____ RECORDS
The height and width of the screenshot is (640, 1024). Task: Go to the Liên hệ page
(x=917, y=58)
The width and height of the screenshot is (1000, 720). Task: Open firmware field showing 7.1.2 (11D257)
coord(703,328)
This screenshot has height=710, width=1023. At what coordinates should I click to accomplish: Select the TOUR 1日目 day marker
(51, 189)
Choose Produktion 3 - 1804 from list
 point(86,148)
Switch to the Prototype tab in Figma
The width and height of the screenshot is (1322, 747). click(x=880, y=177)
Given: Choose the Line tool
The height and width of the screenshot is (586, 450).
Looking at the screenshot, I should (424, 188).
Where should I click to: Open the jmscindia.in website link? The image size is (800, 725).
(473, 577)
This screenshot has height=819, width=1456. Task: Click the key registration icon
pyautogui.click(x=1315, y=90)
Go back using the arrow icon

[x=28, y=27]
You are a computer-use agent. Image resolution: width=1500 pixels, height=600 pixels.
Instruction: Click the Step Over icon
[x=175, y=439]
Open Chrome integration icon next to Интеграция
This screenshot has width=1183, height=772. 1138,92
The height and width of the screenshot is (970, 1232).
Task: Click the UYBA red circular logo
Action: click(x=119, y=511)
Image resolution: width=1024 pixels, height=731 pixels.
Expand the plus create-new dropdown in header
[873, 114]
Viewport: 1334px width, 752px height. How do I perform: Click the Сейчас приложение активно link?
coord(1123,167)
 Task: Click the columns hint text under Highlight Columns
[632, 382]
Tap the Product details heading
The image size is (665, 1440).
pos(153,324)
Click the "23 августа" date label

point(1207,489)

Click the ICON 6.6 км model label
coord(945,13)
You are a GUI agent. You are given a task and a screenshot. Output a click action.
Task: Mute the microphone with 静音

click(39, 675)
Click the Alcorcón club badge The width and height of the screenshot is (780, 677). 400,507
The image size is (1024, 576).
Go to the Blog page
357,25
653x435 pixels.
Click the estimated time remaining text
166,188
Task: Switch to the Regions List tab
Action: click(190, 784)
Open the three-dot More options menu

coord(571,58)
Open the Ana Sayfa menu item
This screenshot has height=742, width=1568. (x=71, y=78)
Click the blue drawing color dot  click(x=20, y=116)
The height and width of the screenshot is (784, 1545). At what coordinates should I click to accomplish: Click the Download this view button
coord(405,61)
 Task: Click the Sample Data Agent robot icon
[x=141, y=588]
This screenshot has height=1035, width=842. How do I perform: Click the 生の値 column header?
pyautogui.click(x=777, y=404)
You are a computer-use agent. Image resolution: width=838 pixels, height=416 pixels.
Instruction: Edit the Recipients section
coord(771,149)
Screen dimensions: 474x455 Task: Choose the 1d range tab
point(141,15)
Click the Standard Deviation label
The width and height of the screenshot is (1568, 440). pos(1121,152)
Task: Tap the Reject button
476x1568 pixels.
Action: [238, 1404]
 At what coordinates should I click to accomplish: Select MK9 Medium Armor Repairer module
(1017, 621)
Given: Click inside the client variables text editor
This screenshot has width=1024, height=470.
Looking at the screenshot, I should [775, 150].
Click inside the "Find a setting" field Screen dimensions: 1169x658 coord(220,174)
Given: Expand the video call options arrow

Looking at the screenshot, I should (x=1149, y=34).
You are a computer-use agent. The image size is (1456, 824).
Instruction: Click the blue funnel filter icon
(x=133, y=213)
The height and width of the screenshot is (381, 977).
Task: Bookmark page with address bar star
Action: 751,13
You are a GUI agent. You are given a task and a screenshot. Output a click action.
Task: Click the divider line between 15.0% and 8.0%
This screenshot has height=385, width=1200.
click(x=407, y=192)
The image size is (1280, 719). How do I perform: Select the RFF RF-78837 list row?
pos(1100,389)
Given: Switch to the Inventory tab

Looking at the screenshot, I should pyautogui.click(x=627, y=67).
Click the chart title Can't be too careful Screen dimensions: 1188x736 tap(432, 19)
________
**WORK ITEM**
The entries above are to be copied word for word.

**WRITTEN REPLY**
The height and width of the screenshot is (640, 1024). Task: Go to the Liên hệ page
(x=917, y=58)
The width and height of the screenshot is (1000, 720). Task: Open firmware field showing 7.1.2 (11D257)
coord(703,328)
This screenshot has height=710, width=1023. At what coordinates should I click to accomplish: Select the TOUR 1日目 day marker
(51, 189)
Choose Produktion 3 - 1804 from list
 point(86,148)
Switch to the Prototype tab in Figma
The width and height of the screenshot is (1322, 747). click(x=880, y=177)
Given: Choose the Line tool
The height and width of the screenshot is (586, 450).
Looking at the screenshot, I should (424, 188).
Where should I click to: Open the jmscindia.in website link? The image size is (800, 725).
(473, 577)
This screenshot has height=819, width=1456. Task: Click the key registration icon
pyautogui.click(x=1315, y=90)
Go back using the arrow icon

[x=28, y=27]
You are a computer-use agent. Image resolution: width=1500 pixels, height=600 pixels.
Instruction: Click the Step Over icon
[x=175, y=439]
Open Chrome integration icon next to Интеграция
This screenshot has width=1183, height=772. 1138,92
The height and width of the screenshot is (970, 1232).
Task: Click the UYBA red circular logo
Action: click(x=119, y=511)
Image resolution: width=1024 pixels, height=731 pixels.
Expand the plus create-new dropdown in header
[873, 114]
Viewport: 1334px width, 752px height. How do I perform: Click the Сейчас приложение активно link?
coord(1123,167)
 Task: Click the columns hint text under Highlight Columns
[632, 382]
Tap the Product details heading
The image size is (665, 1440).
pos(153,324)
Click the "23 августа" date label

point(1207,489)

Click the ICON 6.6 км model label
coord(945,13)
You are a GUI agent. You are given a task and a screenshot. Output a click action.
Task: Mute the microphone with 静音

click(39, 675)
Click the Alcorcón club badge The width and height of the screenshot is (780, 677). 400,507
The image size is (1024, 576).
Go to the Blog page
357,25
653x435 pixels.
Click the estimated time remaining text
166,188
Task: Switch to the Regions List tab
Action: click(190, 784)
Open the three-dot More options menu

coord(571,58)
Open the Ana Sayfa menu item
This screenshot has height=742, width=1568. (x=71, y=78)
Click the blue drawing color dot  click(x=20, y=116)
The height and width of the screenshot is (784, 1545). At what coordinates should I click to accomplish: Click the Download this view button
coord(405,61)
 Task: Click the Sample Data Agent robot icon
[x=141, y=588]
This screenshot has height=1035, width=842. How do I perform: Click the 生の値 column header?
pyautogui.click(x=777, y=404)
You are a computer-use agent. Image resolution: width=838 pixels, height=416 pixels.
Instruction: Edit the Recipients section
coord(771,149)
Screen dimensions: 474x455 Task: Choose the 1d range tab
point(141,15)
Click the Standard Deviation label
The width and height of the screenshot is (1568, 440). pos(1121,152)
Task: Tap the Reject button
476x1568 pixels.
Action: [238, 1404]
 At what coordinates should I click to accomplish: Select MK9 Medium Armor Repairer module
(1017, 621)
Given: Click inside the client variables text editor
This screenshot has width=1024, height=470.
Looking at the screenshot, I should [775, 150].
Click inside the "Find a setting" field Screen dimensions: 1169x658 coord(220,174)
Given: Expand the video call options arrow

Looking at the screenshot, I should (x=1149, y=34).
You are a computer-use agent. The image size is (1456, 824).
Instruction: Click the blue funnel filter icon
(x=133, y=213)
The height and width of the screenshot is (381, 977).
Task: Bookmark page with address bar star
Action: 751,13
You are a GUI agent. You are given a task and a screenshot. Output a click action.
Task: Click the divider line between 15.0% and 8.0%
This screenshot has height=385, width=1200.
click(x=407, y=192)
The image size is (1280, 719). How do I perform: Select the RFF RF-78837 list row?
pos(1100,389)
Given: Switch to the Inventory tab

Looking at the screenshot, I should pyautogui.click(x=627, y=67).
Click the chart title Can't be too careful Screen dimensions: 1188x736 tap(432, 19)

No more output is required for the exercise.